Loner • /ˈlōnər/
A conversation with a bartender and patron.
She left me. She did. Took everything but the car. The same car I met her in while she worked at the Dairy Queen and man, she looked so hot in roller skates. Cherry Red. That’s what I called her. Cherry Red hair, pouty red lips with legs that went on forever. God, she was so beautiful back then. I used to wonder why she picked me, you know? I had nothing going for me. Not a damn cent to my name but my dad’s car. All I knew back then was that I would love her for the rest of my life.
My dad won his car off of a loner in the corner bar. He called the guy a loner because he was always in the same place and with never anyplace to go. This is the same bar my dad would sit in late at night while my mother struggled at home alone with three kids. I remember I used to walk to the corner and peek into the dusty window and see my dad hanging over the bar with a shot glass still in his hand. I can’t believe they just left him there instead of telling him to go home. I’d sit on the newspaper stand and keep looking in to check on him to see if he’d wake in time before the bar closes—or at least until my mother called me from the porch. I asked my mother why we lived so close to the bar. She said it was because dad didn’t know how to be anyplace else, and at least she knew where to find him if she needed anything.
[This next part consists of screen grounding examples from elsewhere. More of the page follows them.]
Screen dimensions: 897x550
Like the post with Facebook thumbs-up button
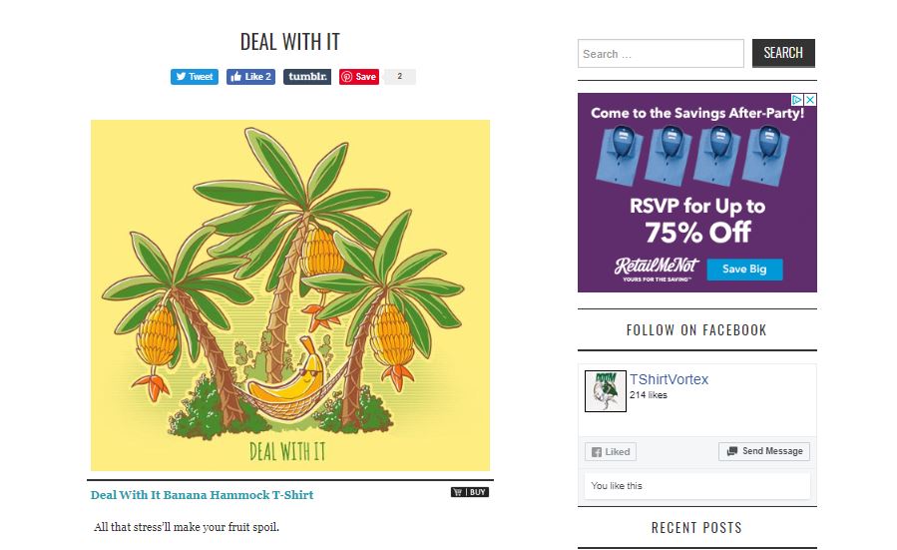(250, 77)
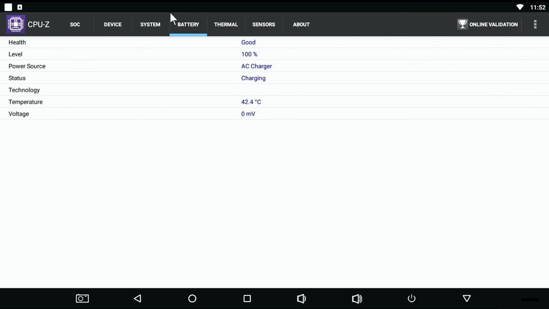Image resolution: width=549 pixels, height=309 pixels.
Task: Click the trophy icon beside Online Validation
Action: pos(462,24)
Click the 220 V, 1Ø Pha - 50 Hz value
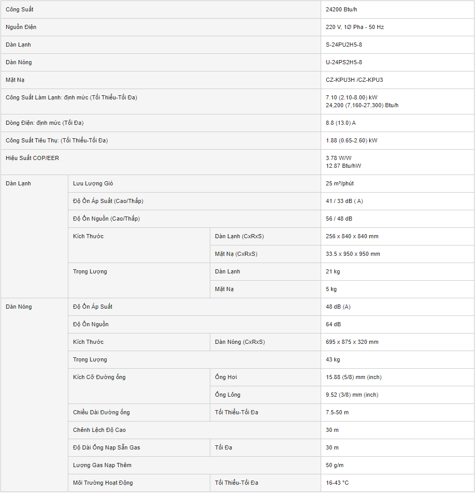The image size is (475, 493). coord(355,27)
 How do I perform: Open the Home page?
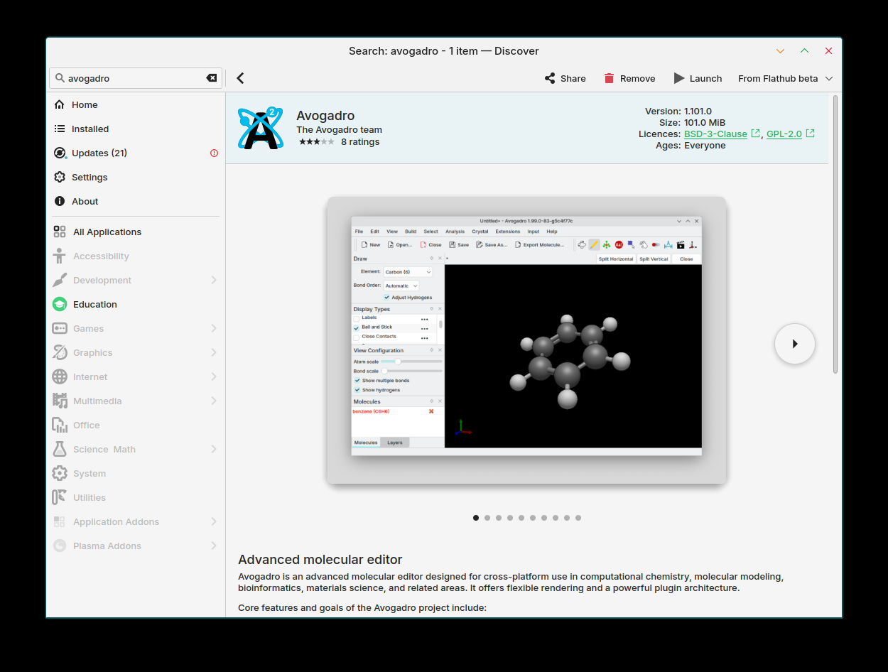click(x=85, y=104)

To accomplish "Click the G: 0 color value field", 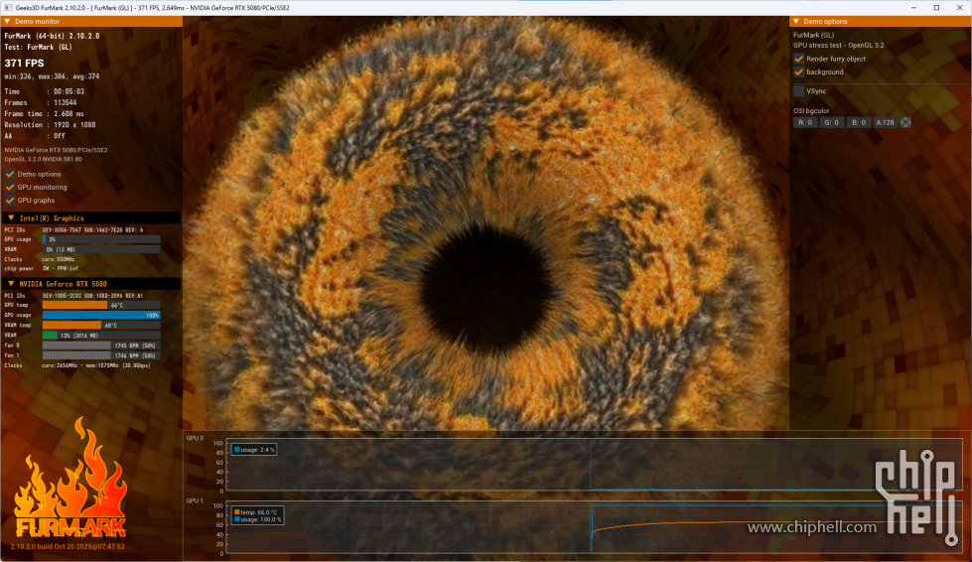I will 832,123.
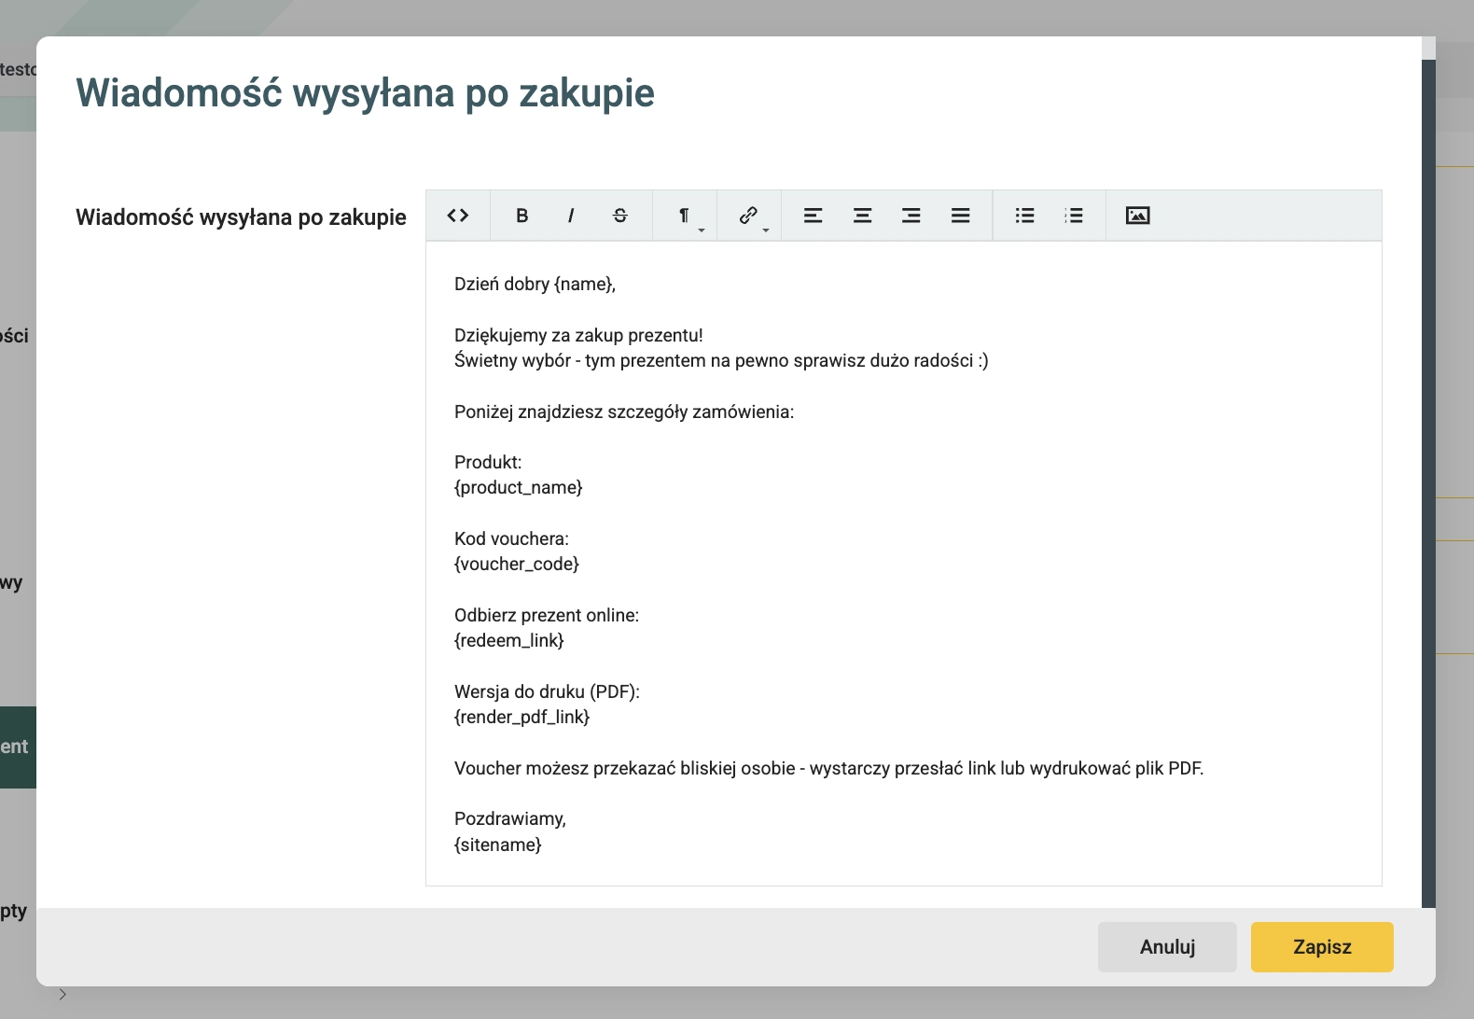The width and height of the screenshot is (1474, 1019).
Task: Open the paragraph format dropdown
Action: [685, 216]
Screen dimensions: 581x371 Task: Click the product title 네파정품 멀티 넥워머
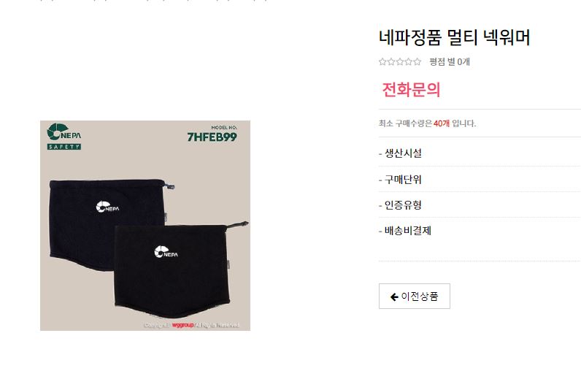point(454,37)
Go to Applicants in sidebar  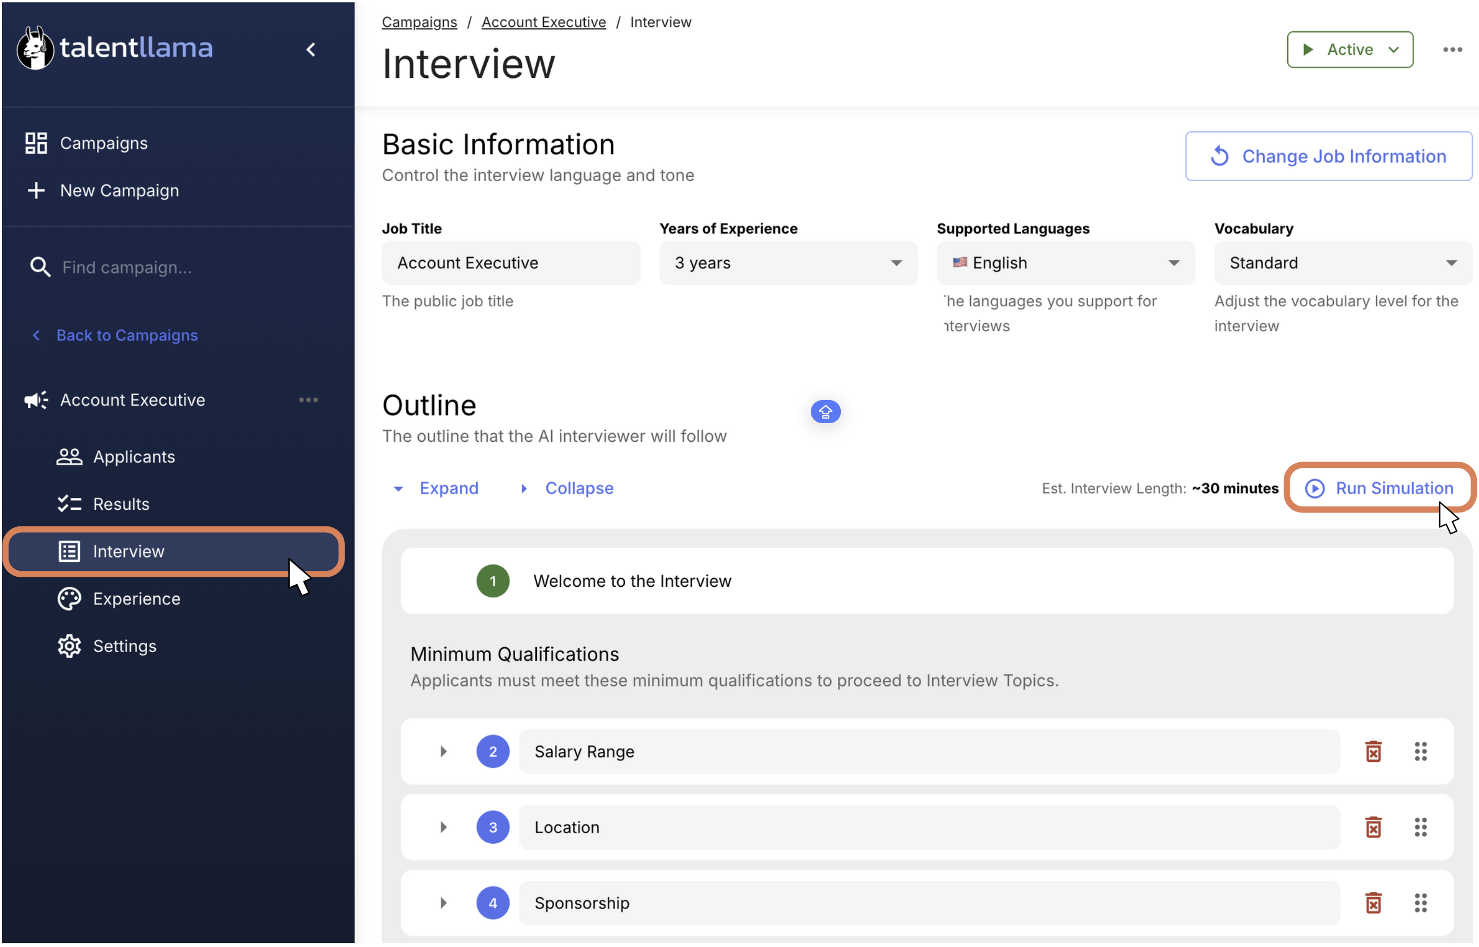(x=134, y=456)
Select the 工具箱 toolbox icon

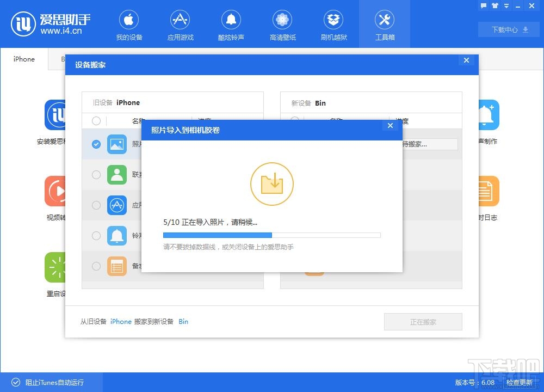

My dad used to take us everywhere in that car. Long rides to the beach meant all the snow cones I could eat. I missed seeing him make my mom laugh till her cheeks turned red. I use to wonder back then what he would whisper in her ear to make her that would make her blush so. As a grown man, I can think of few things he might have said in her ear and it may have had a lot to do with getting a new baby sister the week before Thanksgiving.
A lot of things changed after that. No more trips to the beach and no snow cones either. I had to settle for the orange juice cubes my mom used to make out of the remaining juice we didn’t finish at breakfast.
I always wondered what happened to my dad. He had lost his job somehow, and my mom had to go to work to pay the bills while my dad stayed home to care for us. Well, he mostly sat in his big chair and stared at the television even when there was nothing on it. He wouldn’t move until my mom came home and moved him. I think that was around the time the bar opened on the corner because he would just sit in there instead of sitting at home. My mother would have me call him home for dinner in the evenings, and then he went right back and sat on the same stool in the bar every evening. While the other boys were off playing ball or chasing the neighbors chubby bulldog off the porch, I would just sit on the paper stand on the corner. Peeking in the bar window now and then to check on my dad.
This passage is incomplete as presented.